What kind of consciousness is attuned to the rhythm of life and death in the fabric of creation? Ego consciousness is characterized by choice. We fragment life by choosing what is pleasant or secure or beneficial for our own maintenance and avoiding what is threatening or hostile to our well-being. As Nepo says, we seesaw between life and death. Our conversation with ourselves typically revolves around the refrain: "I want this. I don't want that." Yet the more we press for security, the more we are conscious of our fear of insecurity, and so the escape from fear is fear. Nepo call this vicious circle a seesaw; Buddhists call it the wheel of birth and death or monkey mind. How can we be free?
Understanding that every hard choice produces the opposite of its intention grants us a felt understanding. I think this is what Jesus was about when he said that he came to fulfill the law. Use the law, see that its effort to wrench life into a particular form diminishes the spirit. Be obedient to all your efforts to do good works, and ask yourself if your compulsive trying has given you inner joy and lightness of being. The understanding of the gulf is the breakthrough- the moment that choiceless awareness comes to you like a gift, blowing on your life like a gentle breeze.

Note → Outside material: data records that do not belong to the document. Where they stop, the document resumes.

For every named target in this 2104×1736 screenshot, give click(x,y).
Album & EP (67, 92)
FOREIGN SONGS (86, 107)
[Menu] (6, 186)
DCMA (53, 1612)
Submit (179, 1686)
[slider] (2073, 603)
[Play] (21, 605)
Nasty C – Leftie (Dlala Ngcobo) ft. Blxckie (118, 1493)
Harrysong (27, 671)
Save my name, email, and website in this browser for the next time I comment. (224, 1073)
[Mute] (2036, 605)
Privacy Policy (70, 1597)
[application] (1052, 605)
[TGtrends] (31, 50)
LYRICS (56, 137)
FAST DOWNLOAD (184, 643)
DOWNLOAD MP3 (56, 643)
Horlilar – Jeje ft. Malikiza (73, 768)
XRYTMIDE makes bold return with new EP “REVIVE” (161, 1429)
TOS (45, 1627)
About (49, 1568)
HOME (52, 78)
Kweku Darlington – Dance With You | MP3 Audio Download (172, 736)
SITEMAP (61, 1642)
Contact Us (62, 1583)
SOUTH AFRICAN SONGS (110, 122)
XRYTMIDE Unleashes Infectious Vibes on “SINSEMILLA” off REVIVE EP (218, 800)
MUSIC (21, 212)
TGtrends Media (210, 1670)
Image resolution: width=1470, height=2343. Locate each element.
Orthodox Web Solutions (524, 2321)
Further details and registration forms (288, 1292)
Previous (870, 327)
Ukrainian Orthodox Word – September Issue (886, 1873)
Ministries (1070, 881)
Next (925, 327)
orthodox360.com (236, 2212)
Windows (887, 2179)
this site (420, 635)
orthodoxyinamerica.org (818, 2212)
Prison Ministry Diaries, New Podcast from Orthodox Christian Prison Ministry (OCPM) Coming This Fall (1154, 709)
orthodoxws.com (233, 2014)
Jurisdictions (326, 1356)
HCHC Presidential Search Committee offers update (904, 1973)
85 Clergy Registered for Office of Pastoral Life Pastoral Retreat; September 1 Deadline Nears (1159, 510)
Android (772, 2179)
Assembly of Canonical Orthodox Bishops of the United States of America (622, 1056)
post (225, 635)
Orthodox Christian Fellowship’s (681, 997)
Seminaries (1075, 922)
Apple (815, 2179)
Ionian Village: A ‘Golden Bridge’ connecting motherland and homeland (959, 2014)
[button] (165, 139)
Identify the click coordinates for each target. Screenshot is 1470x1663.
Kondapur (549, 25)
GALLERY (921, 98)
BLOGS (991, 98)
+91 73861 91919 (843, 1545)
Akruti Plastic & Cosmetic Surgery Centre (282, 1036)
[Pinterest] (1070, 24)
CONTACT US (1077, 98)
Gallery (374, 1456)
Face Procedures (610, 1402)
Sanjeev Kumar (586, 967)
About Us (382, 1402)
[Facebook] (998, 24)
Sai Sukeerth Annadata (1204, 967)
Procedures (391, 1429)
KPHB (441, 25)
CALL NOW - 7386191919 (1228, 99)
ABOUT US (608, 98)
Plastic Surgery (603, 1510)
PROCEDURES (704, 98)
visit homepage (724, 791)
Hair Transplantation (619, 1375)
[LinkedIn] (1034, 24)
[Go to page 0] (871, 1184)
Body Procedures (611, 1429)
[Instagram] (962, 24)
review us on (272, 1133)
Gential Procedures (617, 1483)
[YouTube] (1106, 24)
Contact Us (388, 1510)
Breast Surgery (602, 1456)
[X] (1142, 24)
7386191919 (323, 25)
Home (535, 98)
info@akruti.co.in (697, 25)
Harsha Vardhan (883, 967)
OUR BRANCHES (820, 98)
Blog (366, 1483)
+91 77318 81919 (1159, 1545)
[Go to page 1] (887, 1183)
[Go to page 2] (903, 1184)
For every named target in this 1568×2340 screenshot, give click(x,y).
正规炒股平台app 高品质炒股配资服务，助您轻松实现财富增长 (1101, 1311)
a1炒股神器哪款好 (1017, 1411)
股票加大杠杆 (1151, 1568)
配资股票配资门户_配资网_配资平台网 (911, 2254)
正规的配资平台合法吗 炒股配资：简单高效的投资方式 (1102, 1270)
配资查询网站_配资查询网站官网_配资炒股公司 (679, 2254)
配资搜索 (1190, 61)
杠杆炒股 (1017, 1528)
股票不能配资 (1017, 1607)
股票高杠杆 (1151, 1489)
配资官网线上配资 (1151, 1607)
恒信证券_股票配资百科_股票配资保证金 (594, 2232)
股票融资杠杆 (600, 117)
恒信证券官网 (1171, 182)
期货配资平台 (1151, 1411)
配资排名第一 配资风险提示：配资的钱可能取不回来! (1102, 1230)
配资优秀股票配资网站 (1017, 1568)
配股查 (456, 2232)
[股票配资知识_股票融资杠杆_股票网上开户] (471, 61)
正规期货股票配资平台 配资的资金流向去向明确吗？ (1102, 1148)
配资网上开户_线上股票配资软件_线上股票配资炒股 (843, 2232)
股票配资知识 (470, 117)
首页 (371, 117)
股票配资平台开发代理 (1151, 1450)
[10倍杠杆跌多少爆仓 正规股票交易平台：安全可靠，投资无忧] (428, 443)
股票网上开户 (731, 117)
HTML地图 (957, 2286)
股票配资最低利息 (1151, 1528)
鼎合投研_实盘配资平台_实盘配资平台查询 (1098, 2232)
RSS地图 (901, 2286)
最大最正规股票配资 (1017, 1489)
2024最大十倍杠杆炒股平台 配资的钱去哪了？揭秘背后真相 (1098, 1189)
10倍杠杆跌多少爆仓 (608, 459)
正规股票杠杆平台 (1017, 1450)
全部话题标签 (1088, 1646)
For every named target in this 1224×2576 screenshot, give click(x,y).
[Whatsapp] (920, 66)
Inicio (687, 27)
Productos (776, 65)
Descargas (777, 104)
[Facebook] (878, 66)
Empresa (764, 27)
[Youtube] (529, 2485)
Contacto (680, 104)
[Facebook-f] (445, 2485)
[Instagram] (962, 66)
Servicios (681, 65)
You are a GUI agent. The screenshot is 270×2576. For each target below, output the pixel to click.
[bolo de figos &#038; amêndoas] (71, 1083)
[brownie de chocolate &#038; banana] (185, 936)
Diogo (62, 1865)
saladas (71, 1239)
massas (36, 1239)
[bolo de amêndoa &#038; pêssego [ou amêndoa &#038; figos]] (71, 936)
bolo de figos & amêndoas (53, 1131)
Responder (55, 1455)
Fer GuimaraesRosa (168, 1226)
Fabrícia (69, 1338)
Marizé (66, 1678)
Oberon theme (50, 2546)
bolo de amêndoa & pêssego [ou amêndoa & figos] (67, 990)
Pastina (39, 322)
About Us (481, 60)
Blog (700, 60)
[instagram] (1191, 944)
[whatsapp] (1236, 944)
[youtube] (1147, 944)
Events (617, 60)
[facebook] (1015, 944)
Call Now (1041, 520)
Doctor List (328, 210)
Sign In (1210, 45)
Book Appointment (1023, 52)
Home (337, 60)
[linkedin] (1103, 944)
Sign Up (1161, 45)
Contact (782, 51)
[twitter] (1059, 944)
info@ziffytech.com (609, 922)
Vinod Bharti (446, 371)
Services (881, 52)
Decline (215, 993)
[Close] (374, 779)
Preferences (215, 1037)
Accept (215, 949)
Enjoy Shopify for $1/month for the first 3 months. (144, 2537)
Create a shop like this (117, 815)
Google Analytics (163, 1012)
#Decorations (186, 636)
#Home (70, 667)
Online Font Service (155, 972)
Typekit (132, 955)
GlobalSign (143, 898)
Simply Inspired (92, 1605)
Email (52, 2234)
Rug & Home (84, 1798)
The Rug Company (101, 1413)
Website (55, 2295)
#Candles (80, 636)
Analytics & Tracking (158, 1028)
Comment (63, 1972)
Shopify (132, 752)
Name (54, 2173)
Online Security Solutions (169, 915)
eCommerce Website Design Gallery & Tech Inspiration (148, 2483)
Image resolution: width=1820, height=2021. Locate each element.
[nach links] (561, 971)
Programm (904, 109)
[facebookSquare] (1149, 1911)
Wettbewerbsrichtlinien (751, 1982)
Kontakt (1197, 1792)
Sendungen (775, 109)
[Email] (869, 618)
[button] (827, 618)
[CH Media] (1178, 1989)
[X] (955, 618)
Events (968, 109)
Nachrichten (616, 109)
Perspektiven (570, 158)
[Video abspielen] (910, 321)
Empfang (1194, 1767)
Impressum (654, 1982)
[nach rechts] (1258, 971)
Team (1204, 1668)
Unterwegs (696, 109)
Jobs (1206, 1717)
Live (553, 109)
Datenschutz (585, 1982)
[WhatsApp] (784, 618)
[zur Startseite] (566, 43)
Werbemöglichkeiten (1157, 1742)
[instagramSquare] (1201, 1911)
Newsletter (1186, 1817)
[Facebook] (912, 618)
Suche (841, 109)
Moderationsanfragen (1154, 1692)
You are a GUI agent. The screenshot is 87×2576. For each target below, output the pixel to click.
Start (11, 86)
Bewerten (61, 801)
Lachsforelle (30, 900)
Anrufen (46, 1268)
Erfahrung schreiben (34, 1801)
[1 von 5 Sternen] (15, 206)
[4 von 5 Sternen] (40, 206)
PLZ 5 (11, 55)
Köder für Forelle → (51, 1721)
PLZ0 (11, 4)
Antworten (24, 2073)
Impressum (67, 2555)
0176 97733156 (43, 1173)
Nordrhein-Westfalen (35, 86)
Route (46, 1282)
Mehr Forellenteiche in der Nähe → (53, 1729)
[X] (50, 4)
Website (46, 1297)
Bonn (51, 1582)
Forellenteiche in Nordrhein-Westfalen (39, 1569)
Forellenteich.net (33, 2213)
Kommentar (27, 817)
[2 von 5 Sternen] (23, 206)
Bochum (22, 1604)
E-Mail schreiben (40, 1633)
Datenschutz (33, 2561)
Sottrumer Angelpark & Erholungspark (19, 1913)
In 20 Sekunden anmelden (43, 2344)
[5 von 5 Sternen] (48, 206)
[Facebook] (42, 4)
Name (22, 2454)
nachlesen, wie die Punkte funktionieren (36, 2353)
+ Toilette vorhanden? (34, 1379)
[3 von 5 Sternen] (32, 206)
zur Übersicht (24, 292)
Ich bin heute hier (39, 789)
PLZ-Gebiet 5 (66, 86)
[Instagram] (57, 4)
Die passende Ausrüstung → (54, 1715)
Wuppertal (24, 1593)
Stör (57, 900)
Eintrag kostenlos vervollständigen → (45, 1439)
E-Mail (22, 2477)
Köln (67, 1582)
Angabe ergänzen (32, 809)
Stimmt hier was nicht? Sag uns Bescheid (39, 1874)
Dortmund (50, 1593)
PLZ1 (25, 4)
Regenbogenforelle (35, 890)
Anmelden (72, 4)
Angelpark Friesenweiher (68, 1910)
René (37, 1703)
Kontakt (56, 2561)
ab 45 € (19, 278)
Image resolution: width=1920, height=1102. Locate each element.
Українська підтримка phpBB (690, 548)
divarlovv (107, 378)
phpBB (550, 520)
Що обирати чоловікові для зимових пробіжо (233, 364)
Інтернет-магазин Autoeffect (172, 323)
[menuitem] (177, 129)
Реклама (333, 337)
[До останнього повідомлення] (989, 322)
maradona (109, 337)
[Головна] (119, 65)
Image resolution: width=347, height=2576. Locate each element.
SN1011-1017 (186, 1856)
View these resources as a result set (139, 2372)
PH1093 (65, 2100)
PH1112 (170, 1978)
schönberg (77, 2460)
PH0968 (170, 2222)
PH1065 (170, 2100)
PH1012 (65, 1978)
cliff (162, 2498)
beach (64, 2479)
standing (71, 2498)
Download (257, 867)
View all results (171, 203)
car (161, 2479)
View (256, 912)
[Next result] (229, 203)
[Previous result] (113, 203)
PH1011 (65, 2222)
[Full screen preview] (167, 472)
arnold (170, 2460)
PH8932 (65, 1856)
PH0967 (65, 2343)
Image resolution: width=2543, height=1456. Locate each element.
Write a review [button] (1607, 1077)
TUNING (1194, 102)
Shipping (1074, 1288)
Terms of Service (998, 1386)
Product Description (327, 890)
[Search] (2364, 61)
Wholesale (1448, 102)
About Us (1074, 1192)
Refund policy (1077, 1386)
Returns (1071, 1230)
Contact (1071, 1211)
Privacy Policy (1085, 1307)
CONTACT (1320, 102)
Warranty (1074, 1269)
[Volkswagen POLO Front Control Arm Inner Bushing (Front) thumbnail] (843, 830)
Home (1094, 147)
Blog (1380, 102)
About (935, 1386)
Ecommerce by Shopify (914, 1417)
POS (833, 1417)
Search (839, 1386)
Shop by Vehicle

When I was minister of the Westmoreland United Church in New Hampshire, I thrilled each fall to the vibrant colors. We surely have a fall season in Montana, but the prodigious amount of hardwoods in New England produce a full palate. And yet the vibrant color of the leaves is the death cry. They are most vibrant at the moment of their falling and transition. To be conscious of the leaves is to move beyond the perspective of my little life. To see the leaves and appreciate the rhythm of their life and death is to enter creation. Matthew Fox says that the cosmos is in us and we are in the cosmos. To behold the leaf, to let its doing correspond to my own quality, is to overcome any distinction between inner and outer and come upon a cosmological consciousness. Then, I and creation are in harmony. We are doing one thing. It seems to me that the more we ca dance with nature's passion- its all-faced view of beginning and ending- the more we can rest in that awareness that drinks the full cup of life - the frothy brew and the dregs at the bottom.